Descubrir y dar a conocer la historia y las transformaciones que sufrió Palma durante el siglo XX es el propósito de las dos nuevas salas del Museo d'Història de la Ciutat en el Castell de Bellver. El regidor de Cultura del Ajuntament de Palma, Fernando Gilet, y Magdalena Rosselló, directora del centro, inauguraron ayer estos dos nuevos espacios en una cita en la que también se presentó El fons epigràfic de la Col·lecció Despuig d'escultura clàssica, de Antònia Soler i Nicolau, tercer volumen de la Col·lecció Castell de Bellver.

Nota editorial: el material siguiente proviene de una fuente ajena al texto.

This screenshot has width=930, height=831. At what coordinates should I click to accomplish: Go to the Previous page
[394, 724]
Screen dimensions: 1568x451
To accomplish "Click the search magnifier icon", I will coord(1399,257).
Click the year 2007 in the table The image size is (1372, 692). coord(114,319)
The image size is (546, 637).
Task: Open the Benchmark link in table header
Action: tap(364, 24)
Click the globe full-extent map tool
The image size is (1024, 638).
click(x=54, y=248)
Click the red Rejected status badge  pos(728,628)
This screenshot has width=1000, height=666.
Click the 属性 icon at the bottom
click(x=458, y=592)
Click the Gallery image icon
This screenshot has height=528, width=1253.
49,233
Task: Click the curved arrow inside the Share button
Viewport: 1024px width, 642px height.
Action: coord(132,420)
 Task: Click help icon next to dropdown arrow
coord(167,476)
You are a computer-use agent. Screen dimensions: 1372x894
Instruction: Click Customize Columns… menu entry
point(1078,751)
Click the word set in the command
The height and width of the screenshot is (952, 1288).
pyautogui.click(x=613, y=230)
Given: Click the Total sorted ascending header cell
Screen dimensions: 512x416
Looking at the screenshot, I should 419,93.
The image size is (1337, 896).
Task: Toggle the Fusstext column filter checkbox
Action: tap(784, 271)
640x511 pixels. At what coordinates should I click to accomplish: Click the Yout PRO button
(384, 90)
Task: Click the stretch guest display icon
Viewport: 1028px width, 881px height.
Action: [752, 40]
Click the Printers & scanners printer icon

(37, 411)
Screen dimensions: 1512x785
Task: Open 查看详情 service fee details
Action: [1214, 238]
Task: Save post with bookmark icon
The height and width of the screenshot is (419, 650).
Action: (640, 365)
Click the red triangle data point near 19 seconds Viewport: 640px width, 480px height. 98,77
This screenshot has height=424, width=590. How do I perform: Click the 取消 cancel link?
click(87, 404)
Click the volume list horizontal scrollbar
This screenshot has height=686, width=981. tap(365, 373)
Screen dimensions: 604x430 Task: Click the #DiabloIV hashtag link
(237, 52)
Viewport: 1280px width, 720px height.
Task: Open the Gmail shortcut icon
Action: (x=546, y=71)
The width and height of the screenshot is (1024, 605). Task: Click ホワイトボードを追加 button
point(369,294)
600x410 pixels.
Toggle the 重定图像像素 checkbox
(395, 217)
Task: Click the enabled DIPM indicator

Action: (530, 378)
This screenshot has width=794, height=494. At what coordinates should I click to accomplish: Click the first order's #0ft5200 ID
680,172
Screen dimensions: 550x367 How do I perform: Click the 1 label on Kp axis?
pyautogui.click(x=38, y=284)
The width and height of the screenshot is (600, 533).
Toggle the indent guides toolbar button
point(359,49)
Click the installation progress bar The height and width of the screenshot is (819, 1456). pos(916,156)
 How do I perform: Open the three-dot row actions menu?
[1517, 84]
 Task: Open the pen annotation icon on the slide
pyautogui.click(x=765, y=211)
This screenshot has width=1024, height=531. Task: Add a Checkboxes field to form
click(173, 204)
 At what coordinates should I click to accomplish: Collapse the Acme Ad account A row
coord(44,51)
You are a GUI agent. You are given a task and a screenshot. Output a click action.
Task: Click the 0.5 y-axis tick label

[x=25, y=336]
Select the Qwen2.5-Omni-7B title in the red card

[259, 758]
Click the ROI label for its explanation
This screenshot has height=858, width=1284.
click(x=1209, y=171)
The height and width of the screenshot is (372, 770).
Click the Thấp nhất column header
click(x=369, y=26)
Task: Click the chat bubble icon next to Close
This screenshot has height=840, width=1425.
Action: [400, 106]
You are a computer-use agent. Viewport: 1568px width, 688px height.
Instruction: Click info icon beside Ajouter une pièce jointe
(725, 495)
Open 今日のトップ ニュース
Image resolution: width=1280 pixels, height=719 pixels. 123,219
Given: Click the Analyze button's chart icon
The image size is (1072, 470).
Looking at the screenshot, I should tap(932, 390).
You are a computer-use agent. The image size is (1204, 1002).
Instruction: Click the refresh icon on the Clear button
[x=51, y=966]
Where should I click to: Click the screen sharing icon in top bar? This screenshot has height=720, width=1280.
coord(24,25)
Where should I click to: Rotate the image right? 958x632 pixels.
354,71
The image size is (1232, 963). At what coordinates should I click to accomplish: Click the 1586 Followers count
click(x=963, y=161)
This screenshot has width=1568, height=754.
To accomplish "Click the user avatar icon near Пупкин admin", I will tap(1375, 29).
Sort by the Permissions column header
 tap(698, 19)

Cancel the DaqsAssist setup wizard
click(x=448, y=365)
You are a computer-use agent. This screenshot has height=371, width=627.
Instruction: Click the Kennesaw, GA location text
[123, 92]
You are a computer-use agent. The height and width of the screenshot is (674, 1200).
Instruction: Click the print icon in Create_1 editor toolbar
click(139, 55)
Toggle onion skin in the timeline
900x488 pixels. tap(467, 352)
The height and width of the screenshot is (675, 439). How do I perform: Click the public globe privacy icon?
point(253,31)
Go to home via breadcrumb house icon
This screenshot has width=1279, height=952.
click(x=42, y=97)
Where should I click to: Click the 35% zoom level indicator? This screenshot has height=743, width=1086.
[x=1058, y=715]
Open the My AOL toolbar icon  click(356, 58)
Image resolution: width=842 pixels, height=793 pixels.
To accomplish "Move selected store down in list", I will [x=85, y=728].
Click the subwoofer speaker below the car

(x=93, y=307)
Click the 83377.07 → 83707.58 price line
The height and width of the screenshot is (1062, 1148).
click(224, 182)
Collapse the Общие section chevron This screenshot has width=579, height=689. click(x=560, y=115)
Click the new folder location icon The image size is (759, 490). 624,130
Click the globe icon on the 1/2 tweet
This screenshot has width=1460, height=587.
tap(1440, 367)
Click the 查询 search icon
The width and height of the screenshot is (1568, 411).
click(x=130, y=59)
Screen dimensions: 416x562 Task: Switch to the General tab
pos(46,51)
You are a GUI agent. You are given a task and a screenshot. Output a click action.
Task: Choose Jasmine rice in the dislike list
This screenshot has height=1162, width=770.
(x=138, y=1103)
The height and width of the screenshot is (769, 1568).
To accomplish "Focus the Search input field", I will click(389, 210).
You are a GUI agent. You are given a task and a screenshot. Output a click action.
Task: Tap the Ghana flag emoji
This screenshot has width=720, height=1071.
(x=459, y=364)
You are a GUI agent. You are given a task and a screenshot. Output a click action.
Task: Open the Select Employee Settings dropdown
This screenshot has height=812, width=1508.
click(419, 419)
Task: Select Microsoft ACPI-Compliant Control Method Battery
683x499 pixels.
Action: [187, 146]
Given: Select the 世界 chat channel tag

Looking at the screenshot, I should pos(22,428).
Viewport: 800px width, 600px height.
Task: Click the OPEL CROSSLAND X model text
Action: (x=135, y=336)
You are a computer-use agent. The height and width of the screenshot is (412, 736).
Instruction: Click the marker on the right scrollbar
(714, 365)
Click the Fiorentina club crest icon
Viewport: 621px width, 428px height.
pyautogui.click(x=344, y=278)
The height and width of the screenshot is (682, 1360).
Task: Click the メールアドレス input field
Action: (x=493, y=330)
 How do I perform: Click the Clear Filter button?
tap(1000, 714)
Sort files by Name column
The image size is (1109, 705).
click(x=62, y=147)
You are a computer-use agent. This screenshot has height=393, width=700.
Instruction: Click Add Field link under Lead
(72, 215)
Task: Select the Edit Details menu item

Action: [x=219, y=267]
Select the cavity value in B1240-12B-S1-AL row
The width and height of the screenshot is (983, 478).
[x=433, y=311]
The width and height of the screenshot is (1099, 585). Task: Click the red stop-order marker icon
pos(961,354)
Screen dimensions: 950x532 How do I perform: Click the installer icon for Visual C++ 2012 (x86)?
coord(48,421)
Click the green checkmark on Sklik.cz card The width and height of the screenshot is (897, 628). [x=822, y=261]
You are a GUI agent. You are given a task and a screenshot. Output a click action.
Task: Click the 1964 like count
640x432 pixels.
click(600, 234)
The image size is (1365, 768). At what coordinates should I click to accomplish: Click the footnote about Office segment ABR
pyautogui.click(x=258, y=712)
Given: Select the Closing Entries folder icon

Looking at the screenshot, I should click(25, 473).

El nacimiento de la industria turística, la explosión demográfica en la década de los sesenta, la consolidación de un nuevo modelo de sociedad o el nacimiento de enclaves como el Parc de la Mar son algunos de los pasajes de este recorrido que «permite que el visitante conozca, a través de un programa táctil e interactivo, y en tres idiomas -castellano, catalán e inglés-, la historia de Ciutat hasta el año 1999», detalló Gilet. Así, se podrá conocer la historia de los edificios más emblemáticos ordenados por corrientes como el modernismo, con ejemplos como Can Barceló; el regionalismo, materializado en lugares como Mercat de l'Olivar, o el racionalismo, entre otros.

Por otra parte, El fons epigràfic de la Col·lecció Despuig d'escultura clàssica, de Antònia Soler i Nicolau, se trata de un volumen que aborda el estudio sobre esta colección lapidaria del cardenal Despuig, que se conserva actualmente en el Castell de Bellver. Este trabajo constituye «la culminación de una de las líneas de investigación que actualiza y recataloga esta colección de piezas de la antigüedad, que Despuig reunió en Raixa a comienzos del siglo XIX», adelanto la autora de este libro en el que también han colaborado los estudiosos Manuela Domínguez y Pau Marimón.